→ **EXERCISE TASK**
Can you convert the records below into a numbered list, one line per item, with the blank lines left out?
┄┄┄┄┄┄
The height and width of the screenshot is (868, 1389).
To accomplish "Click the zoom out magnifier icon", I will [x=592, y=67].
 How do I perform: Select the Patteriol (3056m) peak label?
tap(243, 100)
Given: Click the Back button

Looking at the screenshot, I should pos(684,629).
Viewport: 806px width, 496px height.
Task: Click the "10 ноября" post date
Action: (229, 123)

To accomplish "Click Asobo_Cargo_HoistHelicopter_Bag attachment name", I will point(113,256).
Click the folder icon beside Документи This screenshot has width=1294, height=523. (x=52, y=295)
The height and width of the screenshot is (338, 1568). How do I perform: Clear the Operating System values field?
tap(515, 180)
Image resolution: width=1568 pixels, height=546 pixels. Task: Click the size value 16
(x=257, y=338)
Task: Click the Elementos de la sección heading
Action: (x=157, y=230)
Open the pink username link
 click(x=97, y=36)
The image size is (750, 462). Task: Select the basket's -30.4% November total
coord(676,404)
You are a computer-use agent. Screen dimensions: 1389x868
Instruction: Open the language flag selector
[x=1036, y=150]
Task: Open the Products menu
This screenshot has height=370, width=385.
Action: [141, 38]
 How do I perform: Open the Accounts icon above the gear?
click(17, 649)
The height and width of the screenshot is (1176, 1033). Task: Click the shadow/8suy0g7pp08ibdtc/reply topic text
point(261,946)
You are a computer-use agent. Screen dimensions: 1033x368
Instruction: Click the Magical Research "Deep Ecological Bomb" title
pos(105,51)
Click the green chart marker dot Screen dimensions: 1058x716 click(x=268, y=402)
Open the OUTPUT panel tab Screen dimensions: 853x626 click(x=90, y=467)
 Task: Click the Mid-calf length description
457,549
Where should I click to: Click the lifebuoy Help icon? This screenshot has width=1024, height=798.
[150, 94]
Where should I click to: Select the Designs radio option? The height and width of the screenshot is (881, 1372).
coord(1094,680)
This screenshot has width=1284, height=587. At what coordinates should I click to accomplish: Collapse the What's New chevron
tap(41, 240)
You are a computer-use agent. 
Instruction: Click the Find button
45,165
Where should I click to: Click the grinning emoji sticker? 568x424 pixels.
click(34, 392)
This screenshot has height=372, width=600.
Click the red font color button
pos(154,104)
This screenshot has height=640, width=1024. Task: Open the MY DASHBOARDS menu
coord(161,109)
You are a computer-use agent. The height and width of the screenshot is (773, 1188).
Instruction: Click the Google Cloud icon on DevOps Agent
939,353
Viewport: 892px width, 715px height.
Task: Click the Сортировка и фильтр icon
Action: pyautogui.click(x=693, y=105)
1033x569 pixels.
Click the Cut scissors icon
┄┄┄┄┄┄
→ **RESPONSE**
1. The height and width of the screenshot is (868, 1389).
2. To accomplish "Click the zoom out magnifier icon", I will [x=592, y=67].
3.  How do I perform: Select the Patteriol (3056m) peak label?
4. tap(243, 100)
5. Given: Click the Back button
6. Looking at the screenshot, I should pos(684,629).
7. Viewport: 806px width, 496px height.
8. Task: Click the "10 ноября" post date
9. Action: (229, 123)
10. To accomplish "Click Asobo_Cargo_HoistHelicopter_Bag attachment name", I will point(113,256).
11. Click the folder icon beside Документи This screenshot has width=1294, height=523. (x=52, y=295)
12. The height and width of the screenshot is (338, 1568). How do I perform: Clear the Operating System values field?
13. tap(515, 180)
14. Image resolution: width=1568 pixels, height=546 pixels. Task: Click the size value 16
15. (x=257, y=338)
16. Task: Click the Elementos de la sección heading
17. Action: (x=157, y=230)
18. Open the pink username link
19.  click(x=97, y=36)
20. The image size is (750, 462). Task: Select the basket's -30.4% November total
21. coord(676,404)
22. You are a computer-use agent. Screen dimensions: 1389x868
23. Instruction: Open the language flag selector
24. [x=1036, y=150]
25. Task: Open the Products menu
26. This screenshot has height=370, width=385.
27. Action: [141, 38]
28.  How do I perform: Open the Accounts icon above the gear?
29. click(17, 649)
30. The height and width of the screenshot is (1176, 1033). Task: Click the shadow/8suy0g7pp08ibdtc/reply topic text
31. point(261,946)
32. You are a computer-use agent. Screen dimensions: 1033x368
33. Instruction: Click the Magical Research "Deep Ecological Bomb" title
34. pos(105,51)
35. Click the green chart marker dot Screen dimensions: 1058x716 click(x=268, y=402)
36. Open the OUTPUT panel tab Screen dimensions: 853x626 click(x=90, y=467)
37.  Task: Click the Mid-calf length description
38. 457,549
39. Where should I click to: Click the lifebuoy Help icon? This screenshot has width=1024, height=798.
40. [150, 94]
41. Where should I click to: Select the Designs radio option? The height and width of the screenshot is (881, 1372).
42. coord(1094,680)
43. This screenshot has width=1284, height=587. At what coordinates should I click to accomplish: Collapse the What's New chevron
44. tap(41, 240)
45. You are a computer-use agent. 
46. Instruction: Click the Find button
47. 45,165
48. Where should I click to: Click the grinning emoji sticker? 568x424 pixels.
49. click(34, 392)
50. This screenshot has height=372, width=600.
51. Click the red font color button
52. pos(154,104)
53. This screenshot has height=640, width=1024. Task: Open the MY DASHBOARDS menu
54. coord(161,109)
55. You are a computer-use agent. The height and width of the screenshot is (773, 1188).
56. Instruction: Click the Google Cloud icon on DevOps Agent
57. 939,353
58. Viewport: 892px width, 715px height.
59. Task: Click the Сортировка и фильтр icon
60. Action: pyautogui.click(x=693, y=105)
61. 1033x569 pixels.
62. Click the Cut scissors icon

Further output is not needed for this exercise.